- Directions
Return exactly the lines below, starting with the one that has "[Advertisement] (487, 146)" and going on through the one that has "Nosso Caminho (471, 2103)".

- Excerpted records
[Start of section]
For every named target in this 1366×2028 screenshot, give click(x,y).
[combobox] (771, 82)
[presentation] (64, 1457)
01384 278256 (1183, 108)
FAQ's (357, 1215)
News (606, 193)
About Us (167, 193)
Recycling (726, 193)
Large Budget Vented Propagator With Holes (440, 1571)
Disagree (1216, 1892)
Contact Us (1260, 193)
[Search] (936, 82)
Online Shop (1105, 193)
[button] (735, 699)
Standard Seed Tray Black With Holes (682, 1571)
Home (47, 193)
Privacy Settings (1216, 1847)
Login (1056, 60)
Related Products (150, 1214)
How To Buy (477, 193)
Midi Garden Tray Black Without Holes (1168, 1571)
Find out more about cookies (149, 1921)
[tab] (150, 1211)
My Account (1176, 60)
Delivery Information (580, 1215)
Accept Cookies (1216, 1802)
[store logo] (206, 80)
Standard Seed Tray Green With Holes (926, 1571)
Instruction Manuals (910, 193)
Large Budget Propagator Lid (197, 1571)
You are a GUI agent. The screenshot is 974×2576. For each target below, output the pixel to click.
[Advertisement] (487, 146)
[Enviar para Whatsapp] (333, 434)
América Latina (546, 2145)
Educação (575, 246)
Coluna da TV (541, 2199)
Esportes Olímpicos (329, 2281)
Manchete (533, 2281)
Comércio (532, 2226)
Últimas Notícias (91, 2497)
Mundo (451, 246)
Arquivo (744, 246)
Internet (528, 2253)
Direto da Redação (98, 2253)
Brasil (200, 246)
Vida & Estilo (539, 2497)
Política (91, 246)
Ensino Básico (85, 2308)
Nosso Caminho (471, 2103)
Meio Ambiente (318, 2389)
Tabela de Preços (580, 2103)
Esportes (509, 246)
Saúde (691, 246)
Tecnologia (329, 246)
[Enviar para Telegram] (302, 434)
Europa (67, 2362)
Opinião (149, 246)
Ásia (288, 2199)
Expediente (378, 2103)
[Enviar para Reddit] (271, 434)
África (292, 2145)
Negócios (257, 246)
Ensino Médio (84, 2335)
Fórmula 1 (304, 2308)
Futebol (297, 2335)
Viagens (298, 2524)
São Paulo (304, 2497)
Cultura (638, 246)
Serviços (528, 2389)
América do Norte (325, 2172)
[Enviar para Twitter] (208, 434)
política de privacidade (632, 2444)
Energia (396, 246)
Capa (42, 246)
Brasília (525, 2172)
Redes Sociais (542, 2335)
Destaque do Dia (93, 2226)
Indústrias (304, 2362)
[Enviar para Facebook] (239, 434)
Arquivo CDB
[End of section]
- Result of this exercise
[Advertisement] (487, 146)
[Enviar para Whatsapp] (333, 434)
América Latina (546, 2145)
Educação (575, 246)
Coluna da TV (541, 2199)
Esportes Olímpicos (329, 2281)
Manchete (533, 2281)
Comércio (532, 2226)
Últimas Notícias (91, 2497)
Mundo (451, 246)
Arquivo (744, 246)
Internet (528, 2253)
Direto da Redação (98, 2253)
Brasil (200, 246)
Vida & Estilo (539, 2497)
Política (91, 246)
Ensino Básico (85, 2308)
Nosso Caminho (471, 2103)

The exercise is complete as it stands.